Plus, becoming emotionally hooked on solving employee problems makes you less valuable to the senior executives who look to you as a strategic player.
The problem is rising as employees gain more ways to seek help beyond the ubiquitous walk-in — cell phones, e-mail, texts and the company intranet.
Keeping your emotional distance: 6 steps
The goal is to be receptive and compassionate to others’ feelings without adopting those feelings as your own. Use the following tips to maintain your emotional distance while still remaining effective:
- Keep your door open and let employees know you will listen, but … remind them, especially in new-hire meetings, that you can’t fix all their problems.

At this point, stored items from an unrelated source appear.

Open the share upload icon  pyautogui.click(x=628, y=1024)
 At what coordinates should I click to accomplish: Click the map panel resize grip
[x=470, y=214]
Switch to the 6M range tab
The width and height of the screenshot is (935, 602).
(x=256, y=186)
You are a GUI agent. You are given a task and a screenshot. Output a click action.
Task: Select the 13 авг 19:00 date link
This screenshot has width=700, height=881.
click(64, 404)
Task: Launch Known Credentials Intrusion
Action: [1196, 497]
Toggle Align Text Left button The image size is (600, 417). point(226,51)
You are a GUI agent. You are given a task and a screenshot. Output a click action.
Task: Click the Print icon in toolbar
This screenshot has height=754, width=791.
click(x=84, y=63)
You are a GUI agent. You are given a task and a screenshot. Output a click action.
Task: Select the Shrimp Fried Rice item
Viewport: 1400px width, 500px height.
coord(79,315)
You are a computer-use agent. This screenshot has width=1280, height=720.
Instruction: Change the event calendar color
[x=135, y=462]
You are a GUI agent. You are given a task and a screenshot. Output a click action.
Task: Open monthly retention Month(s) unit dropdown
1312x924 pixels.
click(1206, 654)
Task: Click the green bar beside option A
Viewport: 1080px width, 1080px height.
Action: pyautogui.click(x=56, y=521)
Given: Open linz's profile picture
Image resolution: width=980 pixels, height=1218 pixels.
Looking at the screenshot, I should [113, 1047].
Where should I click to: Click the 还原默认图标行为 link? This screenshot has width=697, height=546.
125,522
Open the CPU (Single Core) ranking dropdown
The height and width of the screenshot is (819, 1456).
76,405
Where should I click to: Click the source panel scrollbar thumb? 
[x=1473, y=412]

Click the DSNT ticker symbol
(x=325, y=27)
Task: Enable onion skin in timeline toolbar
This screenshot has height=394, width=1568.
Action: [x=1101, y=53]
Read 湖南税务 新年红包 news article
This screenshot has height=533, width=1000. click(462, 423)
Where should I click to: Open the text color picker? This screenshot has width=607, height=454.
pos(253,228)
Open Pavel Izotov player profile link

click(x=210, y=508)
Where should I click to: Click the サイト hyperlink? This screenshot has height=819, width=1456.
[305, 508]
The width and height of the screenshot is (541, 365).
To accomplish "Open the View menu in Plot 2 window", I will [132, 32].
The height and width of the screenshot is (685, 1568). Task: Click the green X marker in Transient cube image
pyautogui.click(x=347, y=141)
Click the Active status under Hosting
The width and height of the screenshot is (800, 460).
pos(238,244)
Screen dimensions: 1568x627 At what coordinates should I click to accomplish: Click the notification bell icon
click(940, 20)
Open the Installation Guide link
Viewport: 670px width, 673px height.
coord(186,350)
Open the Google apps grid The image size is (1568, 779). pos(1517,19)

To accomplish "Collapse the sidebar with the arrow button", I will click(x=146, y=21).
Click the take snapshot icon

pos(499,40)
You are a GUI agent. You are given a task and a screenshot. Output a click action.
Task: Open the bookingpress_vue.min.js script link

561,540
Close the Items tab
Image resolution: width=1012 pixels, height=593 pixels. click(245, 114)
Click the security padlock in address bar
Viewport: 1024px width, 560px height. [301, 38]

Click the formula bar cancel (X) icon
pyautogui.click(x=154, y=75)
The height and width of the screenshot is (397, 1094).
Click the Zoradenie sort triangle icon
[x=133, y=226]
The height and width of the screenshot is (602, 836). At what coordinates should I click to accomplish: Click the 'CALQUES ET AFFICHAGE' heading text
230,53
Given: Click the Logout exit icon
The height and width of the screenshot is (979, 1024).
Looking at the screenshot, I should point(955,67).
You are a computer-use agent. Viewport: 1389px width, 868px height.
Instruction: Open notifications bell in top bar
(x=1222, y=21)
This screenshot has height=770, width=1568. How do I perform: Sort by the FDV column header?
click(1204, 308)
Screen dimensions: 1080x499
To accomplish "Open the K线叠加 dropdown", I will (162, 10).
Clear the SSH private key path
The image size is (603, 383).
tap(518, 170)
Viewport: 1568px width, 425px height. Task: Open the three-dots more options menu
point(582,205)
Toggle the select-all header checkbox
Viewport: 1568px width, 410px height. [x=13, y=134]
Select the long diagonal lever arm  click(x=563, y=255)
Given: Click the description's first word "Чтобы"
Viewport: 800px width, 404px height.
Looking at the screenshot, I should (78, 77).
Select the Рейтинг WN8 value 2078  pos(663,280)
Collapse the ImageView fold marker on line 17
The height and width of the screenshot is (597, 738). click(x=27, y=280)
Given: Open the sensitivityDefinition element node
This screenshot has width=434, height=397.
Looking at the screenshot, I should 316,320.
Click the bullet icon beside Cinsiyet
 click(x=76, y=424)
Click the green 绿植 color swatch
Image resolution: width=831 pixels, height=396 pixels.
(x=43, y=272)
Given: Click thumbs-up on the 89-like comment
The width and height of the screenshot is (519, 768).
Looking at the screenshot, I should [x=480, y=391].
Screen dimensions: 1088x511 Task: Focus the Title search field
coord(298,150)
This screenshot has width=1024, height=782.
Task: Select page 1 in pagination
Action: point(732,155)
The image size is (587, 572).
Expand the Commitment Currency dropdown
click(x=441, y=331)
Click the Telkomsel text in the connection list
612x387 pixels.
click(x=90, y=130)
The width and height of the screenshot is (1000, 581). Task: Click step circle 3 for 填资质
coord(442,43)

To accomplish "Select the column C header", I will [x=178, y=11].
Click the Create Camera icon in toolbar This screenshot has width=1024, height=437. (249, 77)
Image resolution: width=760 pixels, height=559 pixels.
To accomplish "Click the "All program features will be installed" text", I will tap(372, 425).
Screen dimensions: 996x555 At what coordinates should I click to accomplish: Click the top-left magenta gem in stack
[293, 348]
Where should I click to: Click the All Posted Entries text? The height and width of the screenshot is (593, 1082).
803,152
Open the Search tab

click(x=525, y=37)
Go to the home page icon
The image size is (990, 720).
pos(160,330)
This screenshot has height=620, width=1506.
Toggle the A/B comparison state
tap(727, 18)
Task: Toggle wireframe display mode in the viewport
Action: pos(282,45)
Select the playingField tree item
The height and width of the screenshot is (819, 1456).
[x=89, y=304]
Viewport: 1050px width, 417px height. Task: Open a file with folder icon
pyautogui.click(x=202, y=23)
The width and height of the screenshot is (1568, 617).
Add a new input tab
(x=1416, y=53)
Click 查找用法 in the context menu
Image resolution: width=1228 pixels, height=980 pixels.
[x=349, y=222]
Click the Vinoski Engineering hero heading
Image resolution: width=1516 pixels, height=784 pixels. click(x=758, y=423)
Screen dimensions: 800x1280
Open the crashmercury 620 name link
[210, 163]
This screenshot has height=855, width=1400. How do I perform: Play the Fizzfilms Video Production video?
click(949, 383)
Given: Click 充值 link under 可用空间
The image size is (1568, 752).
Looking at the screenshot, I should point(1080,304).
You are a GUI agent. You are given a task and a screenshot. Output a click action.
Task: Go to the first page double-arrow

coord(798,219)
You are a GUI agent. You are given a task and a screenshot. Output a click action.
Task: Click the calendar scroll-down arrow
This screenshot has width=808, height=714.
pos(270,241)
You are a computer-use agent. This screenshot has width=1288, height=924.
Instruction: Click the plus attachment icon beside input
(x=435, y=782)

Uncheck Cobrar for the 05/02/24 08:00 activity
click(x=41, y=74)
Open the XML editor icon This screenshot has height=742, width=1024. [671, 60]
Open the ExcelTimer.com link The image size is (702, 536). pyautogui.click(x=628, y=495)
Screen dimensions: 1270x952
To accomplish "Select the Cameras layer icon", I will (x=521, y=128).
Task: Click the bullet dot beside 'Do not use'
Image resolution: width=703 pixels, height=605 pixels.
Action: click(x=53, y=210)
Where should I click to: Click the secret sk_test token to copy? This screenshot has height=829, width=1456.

- Delivering bad news? Don’t take it personally. Explain bad news from the business perspective. Example: If your organization announces layoffs and upset employees flock to your office, don’t effuse empathy. Listen and say that you understand how they feel, and explain the business rationale for the cuts.
- Empower managers to trouble-shoot employee problems, including some that strike an emotional chord with you. Remind managers to direct employees to your EAP. Then, handle only those sensitive and difficult cases that could draw senior management’s attention.
- Set aside time each day to work without interruptions. Shut your door and don’t answer the phone. Spend that time on HR issues that don’t stoke your empathy but focus on organizational strategy and growth. Your top brass will recognize these strategic gains, not that you listened to Fred’s girlfriend problems for half an hour. Direct employees to your intranet site for basic forms and policy info.
- Delegate when possible. Don’t become so emotionally attached to an HR project that you continue to manage the details of it long after you should. Plan a hand-off strategy when launching any such project.
- Cut the cord between work and home. Don’t carry home feelings of guilt because you can’t help solve every employee’s problem. You’re their HR person, not their psychiatrist. Realize that and try to leave HR worries in “HRland”; don’t bring them home.
Final point: To know if “over-attachment” is a problem for you, assess how much time you spend at home dwelling on employee problems. If it seems excessive, map out a plan to draw a brighter line between being compassionate and being consumed.